Source text ▸
That week was a long, hard week. We already had plans to leave the night of the decision to head out to Spain for a conference, and were going to be gone for two weeks. But we weren’t sure if we were going to be allowed back into the country. What was going to happen? Would Senegal still be at peace? We didn’t know. And so we acted as if we weren’t going to be able to come back. We acted more boldly sharing with friends clearly, unashamedly the gospel over and over again.We said temporary goodbyes hoping that it would be only two weeks, knowing it could be longer.

The night of the decision was tense. Aaron, my team leader, made sure that we had all of our bags by the door and ready to go as soon as the announcement was made. We had to be dressed and ready the whole day. So we just waited, and waited to see what the answer was.

And then, we heard. “Wade is able to run again…” I hear Aaron yell from upstairs, “Get your bags! We have to go! NOW!” And within two minutes, we all raced down the stairs, got into two taxis, told the driver to avoid the route that we knew people had planned to protest at (which of course he took that route…) and made it to the airport.

When we arrived and made it into the airport we had like 7 hours until our flight. We all kind of sat there a little shell shocked, a little excited for Europe, concerned for Senegal, questioning what our futures looked like and just awkward.

Direction 1 ▸
Answer these about the account of leaving Senegal:
(a) Where was the group going for a conference?
(b) What role did Aaron have?
(c) About how long did the group have before their flight once inside the airport?
The account of leaving Senegal and the records that follow it are unrelated material.

Entries ▸

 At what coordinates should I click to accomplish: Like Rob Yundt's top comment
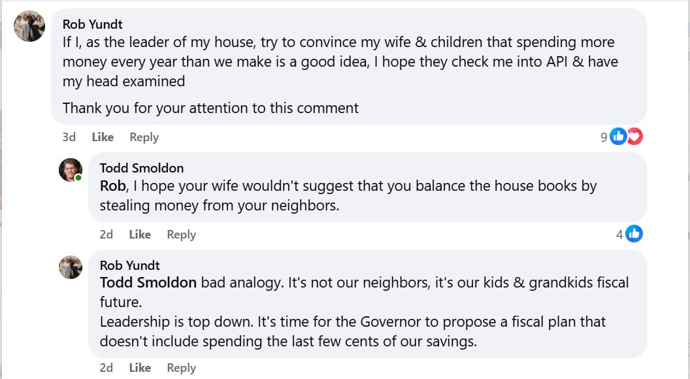[103, 137]
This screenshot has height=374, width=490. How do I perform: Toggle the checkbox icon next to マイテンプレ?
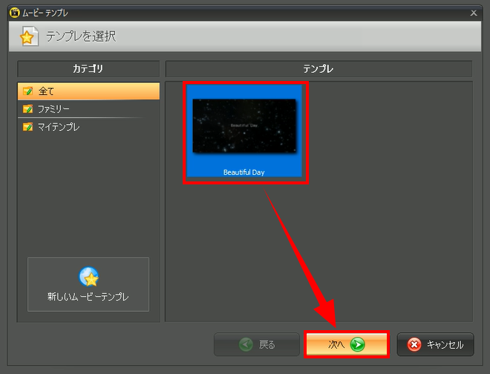pos(27,127)
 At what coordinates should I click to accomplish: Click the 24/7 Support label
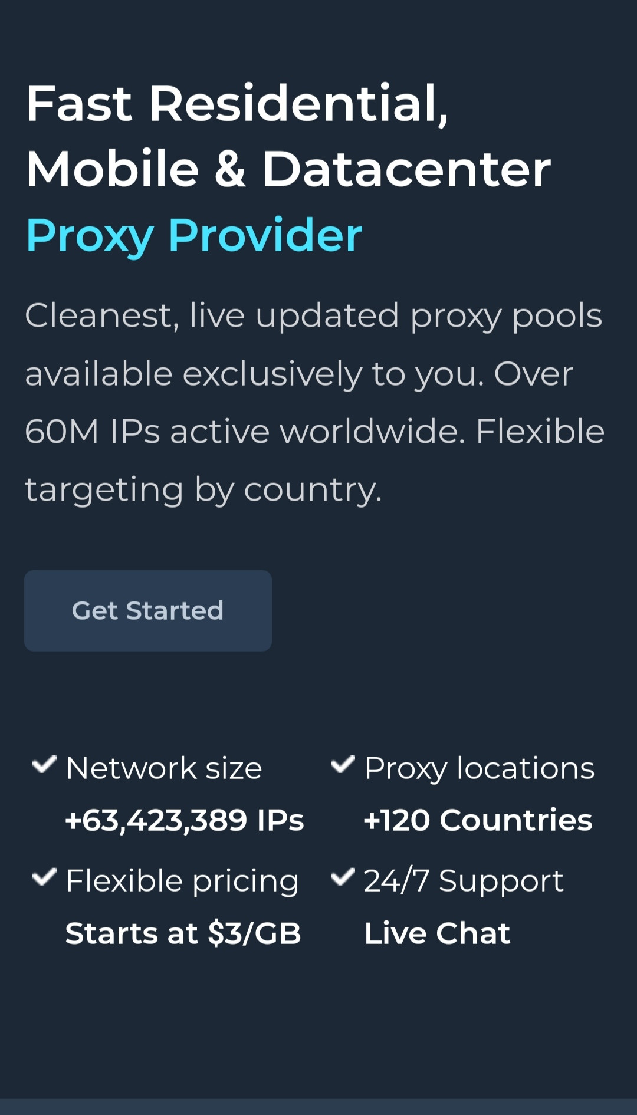[x=464, y=882]
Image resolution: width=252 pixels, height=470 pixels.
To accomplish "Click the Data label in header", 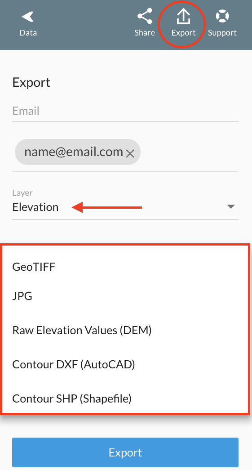I will [x=28, y=33].
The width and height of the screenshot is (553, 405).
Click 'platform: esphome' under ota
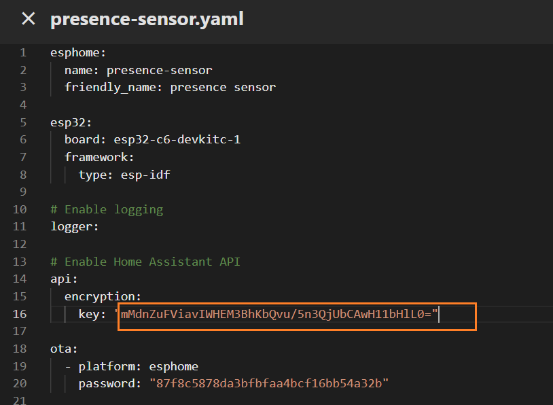138,366
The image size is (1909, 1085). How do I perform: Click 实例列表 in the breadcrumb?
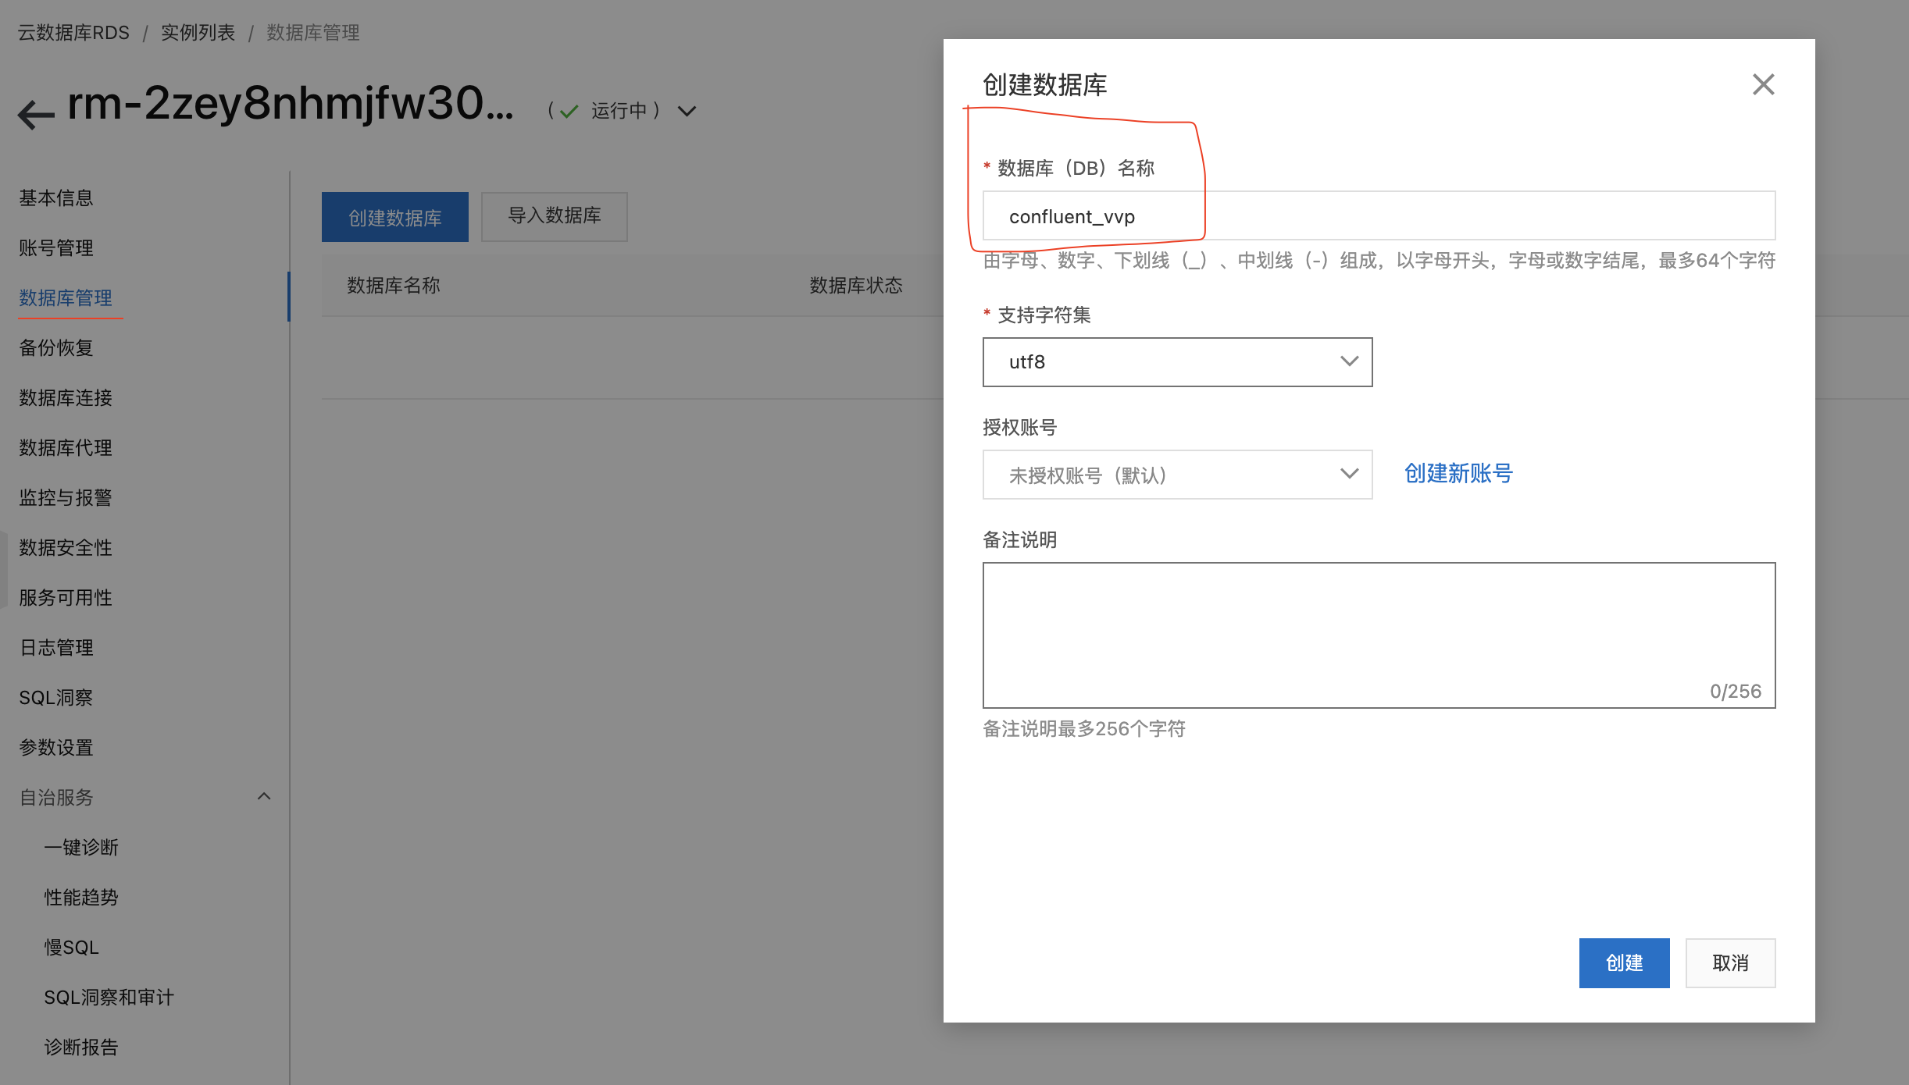pyautogui.click(x=198, y=33)
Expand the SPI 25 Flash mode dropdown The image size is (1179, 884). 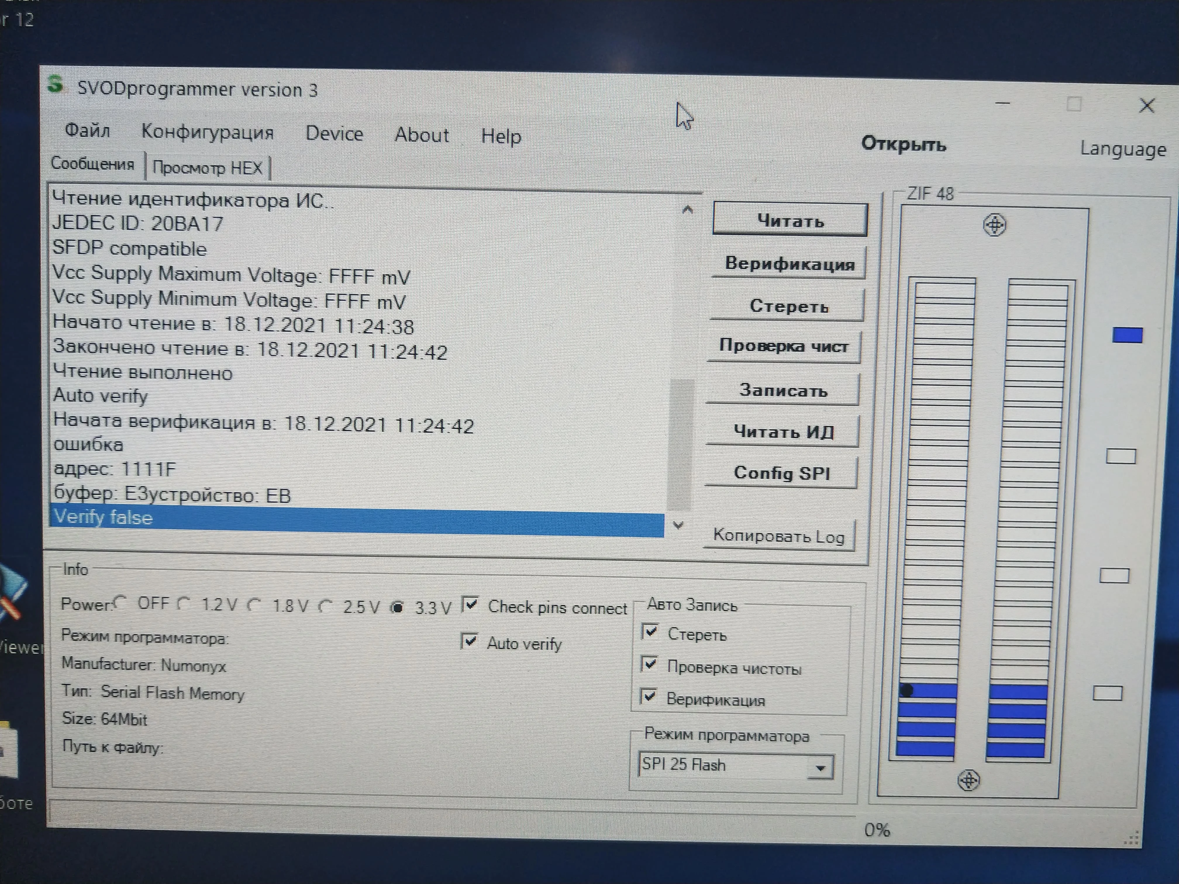(820, 768)
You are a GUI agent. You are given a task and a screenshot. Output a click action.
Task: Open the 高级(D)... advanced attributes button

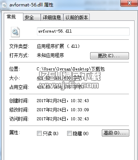(x=115, y=133)
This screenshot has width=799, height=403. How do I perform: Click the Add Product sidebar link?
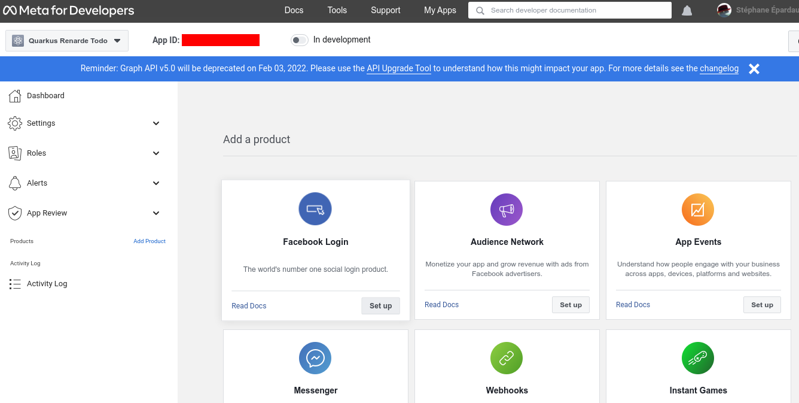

Direction 2 ▸
Render the records from the line with "You are a GUI" up to and including the last line of the records as a numbered list, leaving out blank lines and pictures.

Correct output 1 ▸
(a) Spain.
(b) Team leader.
(c) About 7 hours.

Correct output 2 ▸
1. You are a GUI agent. You are given a task and a screenshot. Output a click action.
2. Task: Open the 高级(D)... advanced attributes button
3. (x=115, y=133)
4. This screenshot has width=799, height=403. How do I perform: Click the Add Product sidebar link?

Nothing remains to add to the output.